The responsibility for the working out of the little siege with inadequate means fell on Lieut.-Colonel Burgoyne, as senior engineer (he had with him only two other officers of that corps and nine military artificers!), and Lieut.-Colonel May, R.A., who was in charge of the four 18-pounders. The latter borrowed three howitzers from field-batteries to supplement his miserable means, and afterwards two 6-pounder field-guns, which, of course, were only for annoying the garrison, not for battering.
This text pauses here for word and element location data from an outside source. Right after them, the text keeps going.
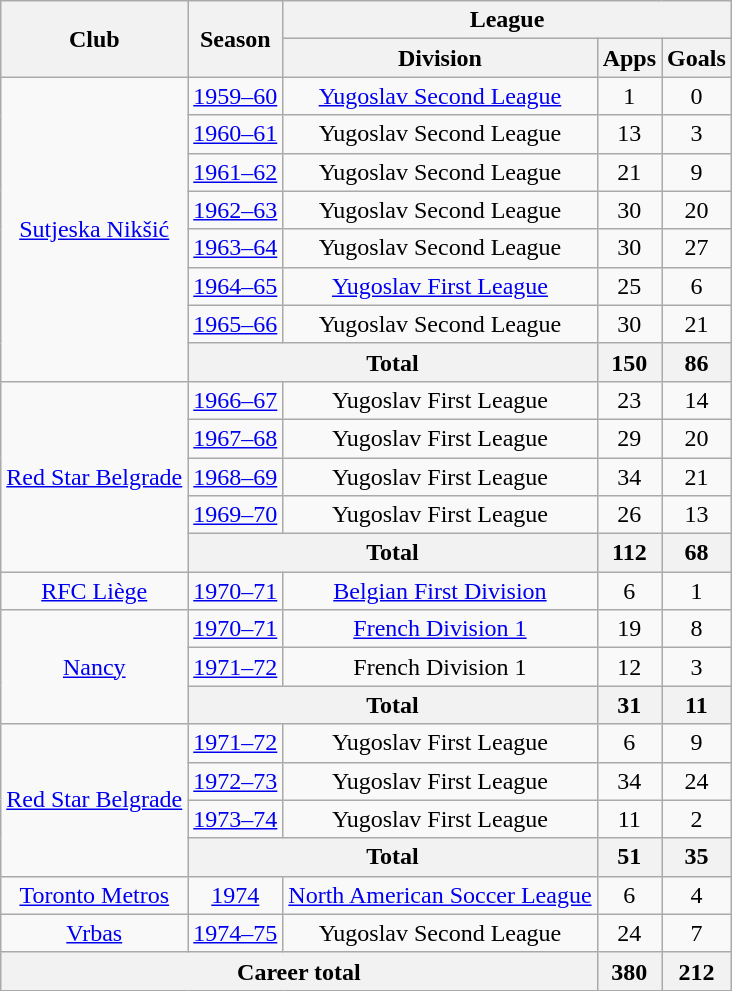
112 (629, 553)
4 (697, 895)
380 (629, 971)
25 (629, 286)
31 (629, 705)
Belgian First Division (440, 591)
RFC Liège (94, 591)
51 (629, 857)
86 (697, 362)
1962–63 (236, 210)
27 (697, 248)
1973–74 (236, 819)
1966–67 (236, 400)
2 (697, 819)
14 (697, 400)
Club (94, 39)
1965–66 (236, 324)
12 (629, 667)
1960–61 (236, 134)
68 (697, 553)
29 (629, 438)
23 (629, 400)
Sutjeska Nikšić (94, 229)
0 (697, 96)
1972–73 (236, 781)
1963–64 (236, 248)
7 (697, 933)
Vrbas (94, 933)
150 (629, 362)
1969–70 (236, 515)
Division (440, 58)
Nancy (94, 667)
212 (697, 971)
Goals (697, 58)
1974 (236, 895)
1959–60 (236, 96)
1967–68 (236, 438)
8 (697, 629)
League (507, 20)
Career total (299, 971)
26 (629, 515)
Season (236, 39)
Apps (629, 58)
1964–65 (236, 286)
North American Soccer League (440, 895)
1961–62 (236, 172)
1974–75 (236, 933)
Toronto Metros (94, 895)
35 (697, 857)
1968–69 (236, 477)
19 (629, 629)
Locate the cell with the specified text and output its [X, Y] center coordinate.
It looked at first as if the only practicable scheme was to build a battery for the 18-pounders on the nearest available ground, 250 yards from San Vincente to the north, and lower down the knoll on which that fort stood. There was good cover from ruined buildings up to this distance from the French works. On the night of the occupation of Salamanca 400 workmen of the 6th Division commenced a battery on the selected spot and approaches leading to it from the cover in the ruins. The work done was not satisfactory: it was nearly full moon, the night was short, and the enemy (who knew well enough where the attack must begin), kept up a lively fire of artillery and musketry all night. Unfortunately the 6th Division workmen had no experience of sieges—they had never used pick or shovel before, and there were only two engineer officers and nine artificers to instruct them. ‘Great difficulty was found in keeping the men to work under the fire: the Portuguese in particular absolutely went on hands and knees, dragging their baskets along the ground[425].’ By daylight the projected line of the battery was only knee-high, and gave no cover, so that the men had to be withdrawn till dusk. An attempt had been made during the night to ascertain whether it were possible to creep forward to the ditch, and lay mines there, to blow in the counterscarp. But the party who tried to reach the ditch were detected by the barking of a dog, who alarmed the French out-picket, and the explorers had to retire with several men wounded.